Взгляд упирался в золоченые цветочки. А эта галиматья откуда? То капуста, то цветочки… Переметнулся на другой бок – слава Богу, дома он, в родной своей спальне и в своей постели. Столик, комод, обои с золочеными цветочками на стенах, божница в переднем углу – откинул тяжелое одеяло, сел, опустив ноги на пол, перекрестился. И в сердцах сплюнул – это надо же, такая гадость приснилась! И почему именно капуста?

– Ладно, растереть пошире и забыть, – Естифеев хлопнул широкими ладонями по коленям и поднялся.

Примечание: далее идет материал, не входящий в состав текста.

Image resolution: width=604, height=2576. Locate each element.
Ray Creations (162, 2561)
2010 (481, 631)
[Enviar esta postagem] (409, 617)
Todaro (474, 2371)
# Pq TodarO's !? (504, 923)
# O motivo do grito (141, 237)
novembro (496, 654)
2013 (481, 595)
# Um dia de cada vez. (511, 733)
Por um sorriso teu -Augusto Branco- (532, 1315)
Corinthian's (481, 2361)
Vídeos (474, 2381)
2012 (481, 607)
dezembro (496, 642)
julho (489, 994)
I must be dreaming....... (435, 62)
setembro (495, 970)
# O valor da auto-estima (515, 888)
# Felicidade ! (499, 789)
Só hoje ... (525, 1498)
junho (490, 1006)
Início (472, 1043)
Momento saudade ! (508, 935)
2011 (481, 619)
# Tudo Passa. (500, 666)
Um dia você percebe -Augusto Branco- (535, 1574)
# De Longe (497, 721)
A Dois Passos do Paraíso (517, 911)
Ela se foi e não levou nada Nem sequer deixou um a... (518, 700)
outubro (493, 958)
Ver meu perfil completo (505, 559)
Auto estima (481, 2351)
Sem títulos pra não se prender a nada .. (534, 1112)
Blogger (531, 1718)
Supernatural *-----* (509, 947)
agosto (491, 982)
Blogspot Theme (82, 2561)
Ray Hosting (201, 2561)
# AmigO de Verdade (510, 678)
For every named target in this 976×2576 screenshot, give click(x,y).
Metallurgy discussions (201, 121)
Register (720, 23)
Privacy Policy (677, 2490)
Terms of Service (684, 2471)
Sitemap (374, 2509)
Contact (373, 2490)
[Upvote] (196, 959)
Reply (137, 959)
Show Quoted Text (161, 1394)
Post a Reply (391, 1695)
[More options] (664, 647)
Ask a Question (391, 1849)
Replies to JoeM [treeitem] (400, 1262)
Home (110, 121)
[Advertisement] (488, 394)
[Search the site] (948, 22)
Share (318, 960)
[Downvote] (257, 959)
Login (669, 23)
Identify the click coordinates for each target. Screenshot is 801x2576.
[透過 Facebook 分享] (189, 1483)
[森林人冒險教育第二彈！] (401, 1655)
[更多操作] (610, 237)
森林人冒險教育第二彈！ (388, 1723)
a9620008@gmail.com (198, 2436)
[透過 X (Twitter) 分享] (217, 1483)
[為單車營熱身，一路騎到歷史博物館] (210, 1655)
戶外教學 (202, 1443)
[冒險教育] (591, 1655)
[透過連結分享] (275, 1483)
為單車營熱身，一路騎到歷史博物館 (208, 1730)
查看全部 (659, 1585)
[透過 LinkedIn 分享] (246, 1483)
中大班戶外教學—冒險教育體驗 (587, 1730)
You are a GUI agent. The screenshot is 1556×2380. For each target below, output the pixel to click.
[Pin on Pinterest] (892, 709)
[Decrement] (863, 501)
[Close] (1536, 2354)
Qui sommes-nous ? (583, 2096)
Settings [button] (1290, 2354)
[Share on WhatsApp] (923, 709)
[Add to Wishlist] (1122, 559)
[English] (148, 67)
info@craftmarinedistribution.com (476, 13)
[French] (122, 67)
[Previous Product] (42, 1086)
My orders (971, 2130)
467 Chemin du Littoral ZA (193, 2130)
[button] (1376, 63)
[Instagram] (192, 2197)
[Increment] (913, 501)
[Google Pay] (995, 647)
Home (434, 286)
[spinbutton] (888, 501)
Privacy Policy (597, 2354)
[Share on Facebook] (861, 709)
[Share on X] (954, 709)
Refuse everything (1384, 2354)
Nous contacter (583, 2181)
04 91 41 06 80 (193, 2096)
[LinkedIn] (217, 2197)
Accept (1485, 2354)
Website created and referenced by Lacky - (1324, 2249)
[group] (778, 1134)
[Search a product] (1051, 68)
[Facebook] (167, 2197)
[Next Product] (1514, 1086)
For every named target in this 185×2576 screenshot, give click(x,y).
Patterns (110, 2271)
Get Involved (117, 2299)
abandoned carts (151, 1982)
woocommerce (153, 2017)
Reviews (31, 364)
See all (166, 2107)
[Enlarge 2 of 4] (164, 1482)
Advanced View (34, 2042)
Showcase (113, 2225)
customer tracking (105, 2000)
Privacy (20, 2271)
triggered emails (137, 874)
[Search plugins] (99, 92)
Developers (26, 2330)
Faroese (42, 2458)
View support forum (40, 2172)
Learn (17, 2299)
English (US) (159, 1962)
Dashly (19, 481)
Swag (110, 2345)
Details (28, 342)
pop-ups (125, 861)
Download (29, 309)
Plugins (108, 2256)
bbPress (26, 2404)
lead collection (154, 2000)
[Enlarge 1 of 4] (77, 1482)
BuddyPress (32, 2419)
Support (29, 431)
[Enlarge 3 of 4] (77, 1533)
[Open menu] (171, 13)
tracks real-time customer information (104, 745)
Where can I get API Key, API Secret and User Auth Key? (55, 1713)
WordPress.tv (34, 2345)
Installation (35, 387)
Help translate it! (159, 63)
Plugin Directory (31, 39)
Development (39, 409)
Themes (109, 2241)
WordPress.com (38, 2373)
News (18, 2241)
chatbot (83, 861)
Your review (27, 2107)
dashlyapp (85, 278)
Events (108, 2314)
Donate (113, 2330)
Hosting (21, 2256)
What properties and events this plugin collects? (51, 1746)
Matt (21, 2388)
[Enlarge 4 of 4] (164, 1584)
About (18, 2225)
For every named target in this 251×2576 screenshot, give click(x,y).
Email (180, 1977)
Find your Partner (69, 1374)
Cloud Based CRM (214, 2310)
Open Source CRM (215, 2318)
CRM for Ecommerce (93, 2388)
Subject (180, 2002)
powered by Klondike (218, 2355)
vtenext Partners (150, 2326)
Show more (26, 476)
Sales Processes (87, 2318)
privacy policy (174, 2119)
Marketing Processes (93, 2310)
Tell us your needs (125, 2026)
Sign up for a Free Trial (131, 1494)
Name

Не любил он обременять себя непонятными мыслями, если же они невзначай являлись к нему, то отмахивался от них, как от надоедливых мух, и старался забыться в обыденных делах – их, дел этих, у него всегда под самую завязку. Ополоснул лицо из рукомойника, оделся по-скорому, и вот уже вышел во двор, оглядывая его цепким, все замечающим взглядом – хозяин.

Восьмой десяток шел Семену Александровичу Естифееву, но он, как старый одинокий осокорь, с годами только темнел, продолжая крепко и уверенно стоять на земле, и никакая червоточина до сих пор не прокралась в худое и жилистое тело. Ходил проворно, говорил резко, коротко, и почти никогда не улыбался; если же накатит редкая веселость, прищурит глубоко посаженные глаза под лохматыми белесыми бровями и чуть качнет крупной своей головой, словно удивится – надо же, случаются еще такие штуки, над которыми повеселиться можно. Все свое обширное хозяйство и людей, которые в нем работали, Семен Александрович крепко держал в темном своем кулаке и терпеть не мог, чтобы ему перечили. В ярость приходил, если такое случалось, и тогда уже не было ему никакого удержу – и черным словом облает, и побить может; схватит, что под руку подвернется, и обиходит.

– Семен Александрович, пожалуйте чай пить! Все готово, самовар вскипел!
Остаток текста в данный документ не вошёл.